Consider an unemployed person who will be able to work for ten more years *t* = 1,2,...,10. Suppose that each year in which he remains unemployed, he may be offered a 'good' job that pays $100, or a 'bad' job that pays $44, with equal probability (50/50). Once he accepts a job, he will remain in that job for the rest of the ten years. (Assume for simplicity that he cares only about his monetary earnings, and that he values earnings at different times equally, i.e., the discount rate is zero.)

Should this person accept bad jobs? To answer this question, we can reason backwards from time *t* = 10.

- At time 10, the value of accepting a good job is $100; the value of accepting a bad job is $44; the value of rejecting the job that is available is zero. Therefore, if he is still unemployed in the last period, he should accept whatever job he is offered at that time.
- At time 9, the value of accepting a good job is $200 (because that job will last for two years); the value of accepting a bad job is 2*$44 = $88. The value of rejecting a job offer is $0 now, plus the value of waiting for the next job offer, which will either be $44 with 50% probability or $100 with 50% probability, for an average ('expected') value of 0.5*($100+$44) = $72. Therefore, regardless of whether the job available at time 9 is good or bad, it is better to accept that offer than wait for a better one.
- At time 8, the value of accepting a good job is $300 (it will last for three years); the value of accepting a bad job is 3*$44 = $132. The value of rejecting a job offer is $0 now, plus the value of waiting for a job offer at time 9. Since we have already concluded that offers at time 9 should be accepted, the expected value of waiting for a job offer at time 9 is 0.5*($200+$88) = $144. Therefore, at time 8, it is more valuable to wait for the next offer than to accept a bad job.

It can be verified by continuing to work backwards that bad offers should only be accepted if one is still unemployed at times 9 or 10; they should be rejected at all times up to *t* = 8. The intuition is that if one expects to work in a job for a long time, this makes it more valuable to be picky about what job to accept.

A dynamic optimization problem of this kind is called an optimal stopping problem, because the issue at hand is when to stop waiting for a better offer. Search theory is the field of microeconomics that applies problems of this type to contexts like shopping, job search, and marriage.

In game theory, backward induction is a solution concept. It is a refinement of the rationality concept that are sensitive to individual information sets in the extensive-form representation of a game ^{ [7] }. The idea of backward induction utilize sequential rationality by identifying an optimal action for each information in a given game tree.

In “Strategy: An Introduction to Game Theory” by Joel Watson, Backward induction procedure is defined as:“The process of analyzing a game from the end to the beginning. At each decision node, one strikes from consideration any actions that are dominated, given the terminal nodes that can be reached through the play of the actions identified at successor nodes.” ^{ [8] }.

One drawback of backward induction procedure is that it can be applied to only limited classes of games. The procedure is well defined for any game of perfect information with no ties of utility. It is also well defined and meaningful for game of perfect information with ties. However, it leads to more than one strategy profile. The procedure can be applied to some games with nontrivial information sets but it is unreliable in general. The procedure is best suited to solve games with perfect information. (Watson pg.188)^{ [9] }

The backward induction procedure can be demonstrated with a simple example.

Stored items
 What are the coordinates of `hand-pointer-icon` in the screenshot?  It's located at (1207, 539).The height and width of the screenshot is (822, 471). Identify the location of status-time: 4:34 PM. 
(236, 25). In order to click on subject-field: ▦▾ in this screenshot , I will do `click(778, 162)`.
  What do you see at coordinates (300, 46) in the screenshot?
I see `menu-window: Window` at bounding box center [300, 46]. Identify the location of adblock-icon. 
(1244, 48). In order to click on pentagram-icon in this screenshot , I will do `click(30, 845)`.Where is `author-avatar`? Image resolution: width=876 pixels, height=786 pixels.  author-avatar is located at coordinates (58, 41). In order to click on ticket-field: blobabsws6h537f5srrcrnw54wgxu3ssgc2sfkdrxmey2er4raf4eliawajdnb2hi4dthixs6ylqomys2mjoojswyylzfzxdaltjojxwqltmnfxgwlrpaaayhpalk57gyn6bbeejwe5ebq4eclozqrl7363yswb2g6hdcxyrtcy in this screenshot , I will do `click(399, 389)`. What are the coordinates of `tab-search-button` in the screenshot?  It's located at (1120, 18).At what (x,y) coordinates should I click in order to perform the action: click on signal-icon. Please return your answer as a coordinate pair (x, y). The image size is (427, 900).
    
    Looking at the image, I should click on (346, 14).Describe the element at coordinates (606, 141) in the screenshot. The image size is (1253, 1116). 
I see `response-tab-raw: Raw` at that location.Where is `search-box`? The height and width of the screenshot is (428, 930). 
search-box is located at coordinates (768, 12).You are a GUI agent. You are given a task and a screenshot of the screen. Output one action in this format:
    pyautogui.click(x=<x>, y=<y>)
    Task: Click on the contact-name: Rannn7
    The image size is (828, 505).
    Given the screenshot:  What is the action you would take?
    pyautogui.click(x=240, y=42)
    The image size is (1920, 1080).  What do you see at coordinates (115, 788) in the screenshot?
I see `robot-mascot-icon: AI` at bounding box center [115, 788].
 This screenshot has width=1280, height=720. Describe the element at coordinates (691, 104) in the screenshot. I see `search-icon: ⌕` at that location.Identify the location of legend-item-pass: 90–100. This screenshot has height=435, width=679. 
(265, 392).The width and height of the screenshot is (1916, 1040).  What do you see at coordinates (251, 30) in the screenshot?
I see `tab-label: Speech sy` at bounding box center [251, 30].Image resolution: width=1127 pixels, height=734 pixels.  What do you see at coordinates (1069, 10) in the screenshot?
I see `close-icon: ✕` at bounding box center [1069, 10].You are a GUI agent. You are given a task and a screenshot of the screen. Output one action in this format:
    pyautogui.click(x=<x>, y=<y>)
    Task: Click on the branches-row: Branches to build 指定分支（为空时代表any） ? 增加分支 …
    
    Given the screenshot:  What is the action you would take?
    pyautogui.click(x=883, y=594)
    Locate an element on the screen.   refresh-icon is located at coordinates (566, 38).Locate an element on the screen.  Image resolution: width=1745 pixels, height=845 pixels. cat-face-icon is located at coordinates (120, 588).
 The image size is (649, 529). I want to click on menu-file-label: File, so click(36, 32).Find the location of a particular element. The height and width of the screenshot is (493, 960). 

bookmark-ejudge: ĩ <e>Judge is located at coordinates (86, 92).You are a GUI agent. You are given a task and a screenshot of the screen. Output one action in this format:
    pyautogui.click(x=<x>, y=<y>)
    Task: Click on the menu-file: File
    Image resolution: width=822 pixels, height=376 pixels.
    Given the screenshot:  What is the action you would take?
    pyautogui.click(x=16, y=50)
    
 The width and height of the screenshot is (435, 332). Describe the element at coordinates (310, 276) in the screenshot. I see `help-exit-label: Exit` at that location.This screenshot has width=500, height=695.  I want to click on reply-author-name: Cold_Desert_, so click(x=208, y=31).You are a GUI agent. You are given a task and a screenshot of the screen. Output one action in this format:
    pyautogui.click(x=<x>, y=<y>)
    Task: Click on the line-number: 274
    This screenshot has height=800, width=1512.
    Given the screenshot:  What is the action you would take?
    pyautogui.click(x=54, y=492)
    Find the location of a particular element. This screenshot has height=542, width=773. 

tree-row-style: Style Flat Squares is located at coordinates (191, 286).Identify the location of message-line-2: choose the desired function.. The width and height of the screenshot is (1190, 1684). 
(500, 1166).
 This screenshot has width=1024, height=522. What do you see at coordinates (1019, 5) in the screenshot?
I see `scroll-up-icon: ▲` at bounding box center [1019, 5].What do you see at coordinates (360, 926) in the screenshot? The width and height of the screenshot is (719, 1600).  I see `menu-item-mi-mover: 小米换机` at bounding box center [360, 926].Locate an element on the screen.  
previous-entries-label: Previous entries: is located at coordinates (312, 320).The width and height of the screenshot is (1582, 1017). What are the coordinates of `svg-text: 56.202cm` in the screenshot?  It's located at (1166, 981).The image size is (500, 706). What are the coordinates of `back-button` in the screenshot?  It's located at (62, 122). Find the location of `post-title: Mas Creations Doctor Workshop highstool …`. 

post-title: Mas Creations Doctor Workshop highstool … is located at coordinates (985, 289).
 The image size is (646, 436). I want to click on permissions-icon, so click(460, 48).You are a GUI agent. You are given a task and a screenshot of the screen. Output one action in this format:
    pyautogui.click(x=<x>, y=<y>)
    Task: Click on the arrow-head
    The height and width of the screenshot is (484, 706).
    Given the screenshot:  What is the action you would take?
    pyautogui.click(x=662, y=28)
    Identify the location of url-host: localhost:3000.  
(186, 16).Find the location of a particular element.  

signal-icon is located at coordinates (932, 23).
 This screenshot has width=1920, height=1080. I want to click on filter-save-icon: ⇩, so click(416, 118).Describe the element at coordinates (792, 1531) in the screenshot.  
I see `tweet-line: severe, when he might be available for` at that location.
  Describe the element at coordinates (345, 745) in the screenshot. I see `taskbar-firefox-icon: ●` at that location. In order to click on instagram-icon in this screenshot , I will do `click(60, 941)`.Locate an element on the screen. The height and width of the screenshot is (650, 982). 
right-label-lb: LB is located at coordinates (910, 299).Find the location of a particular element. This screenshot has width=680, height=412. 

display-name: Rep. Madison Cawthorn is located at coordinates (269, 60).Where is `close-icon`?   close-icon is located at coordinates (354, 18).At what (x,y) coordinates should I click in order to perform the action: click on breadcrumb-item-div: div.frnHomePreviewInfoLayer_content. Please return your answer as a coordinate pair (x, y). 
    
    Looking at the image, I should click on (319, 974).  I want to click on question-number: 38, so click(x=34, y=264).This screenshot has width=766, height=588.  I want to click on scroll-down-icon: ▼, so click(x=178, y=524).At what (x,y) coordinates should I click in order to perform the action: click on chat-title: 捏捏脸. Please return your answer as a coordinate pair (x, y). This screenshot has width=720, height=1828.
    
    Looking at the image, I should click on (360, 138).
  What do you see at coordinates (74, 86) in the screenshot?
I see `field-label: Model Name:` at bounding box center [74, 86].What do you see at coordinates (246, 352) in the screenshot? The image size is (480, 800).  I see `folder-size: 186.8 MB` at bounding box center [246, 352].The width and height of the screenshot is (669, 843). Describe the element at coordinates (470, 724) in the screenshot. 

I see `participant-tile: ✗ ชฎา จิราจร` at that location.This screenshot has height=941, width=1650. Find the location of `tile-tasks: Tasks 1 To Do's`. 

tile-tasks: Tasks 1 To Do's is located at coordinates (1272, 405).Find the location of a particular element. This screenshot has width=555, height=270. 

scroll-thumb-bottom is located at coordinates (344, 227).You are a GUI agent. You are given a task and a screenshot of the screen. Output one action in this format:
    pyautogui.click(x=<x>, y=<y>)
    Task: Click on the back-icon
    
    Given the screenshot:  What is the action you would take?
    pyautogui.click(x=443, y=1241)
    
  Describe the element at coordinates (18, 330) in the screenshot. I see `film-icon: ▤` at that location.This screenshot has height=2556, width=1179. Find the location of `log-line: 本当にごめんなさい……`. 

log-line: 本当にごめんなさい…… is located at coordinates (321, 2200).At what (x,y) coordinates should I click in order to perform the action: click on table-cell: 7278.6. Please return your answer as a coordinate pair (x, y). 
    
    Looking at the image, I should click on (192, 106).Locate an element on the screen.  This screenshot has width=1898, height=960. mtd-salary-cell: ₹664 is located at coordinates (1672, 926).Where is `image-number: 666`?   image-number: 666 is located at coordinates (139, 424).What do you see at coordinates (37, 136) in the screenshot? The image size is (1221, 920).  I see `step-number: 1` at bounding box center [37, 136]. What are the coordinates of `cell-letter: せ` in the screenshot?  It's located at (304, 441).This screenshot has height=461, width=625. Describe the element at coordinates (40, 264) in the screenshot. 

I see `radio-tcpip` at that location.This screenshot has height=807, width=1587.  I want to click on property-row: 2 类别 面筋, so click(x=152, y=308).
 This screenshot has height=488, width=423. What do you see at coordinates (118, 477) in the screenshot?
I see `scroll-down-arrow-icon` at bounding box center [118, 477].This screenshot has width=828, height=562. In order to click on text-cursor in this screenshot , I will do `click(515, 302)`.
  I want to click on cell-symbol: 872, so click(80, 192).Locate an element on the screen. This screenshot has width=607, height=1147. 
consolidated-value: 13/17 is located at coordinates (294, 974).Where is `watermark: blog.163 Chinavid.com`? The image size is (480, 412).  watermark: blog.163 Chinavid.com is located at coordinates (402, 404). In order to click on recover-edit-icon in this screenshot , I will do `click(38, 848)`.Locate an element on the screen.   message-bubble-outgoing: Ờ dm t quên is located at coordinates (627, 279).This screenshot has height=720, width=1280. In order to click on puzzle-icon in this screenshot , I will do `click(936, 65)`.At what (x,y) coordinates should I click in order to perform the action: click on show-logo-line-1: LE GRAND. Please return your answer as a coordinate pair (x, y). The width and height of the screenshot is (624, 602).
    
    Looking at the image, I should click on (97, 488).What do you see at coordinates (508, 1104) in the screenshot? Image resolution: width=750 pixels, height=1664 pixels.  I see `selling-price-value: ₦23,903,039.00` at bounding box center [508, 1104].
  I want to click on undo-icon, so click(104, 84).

▸ Complete the following:
1. In the backward induction text, how much does a bad job pay?
2. Please change "picky" to "selective" in the backward induction text and write out the part starting with "It can be verified" and going on through "job to accept.".

▸ Results of the exercise:
1. $44

2.
It can be verified by continuing to work backwards that bad offers should only be accepted if one is still unemployed at times 9 or 10; they should be rejected at all times up to *t* = 8. The intuition is that if one expects to work in a job for a long time, this makes it more valuable to be selective about what job to accept.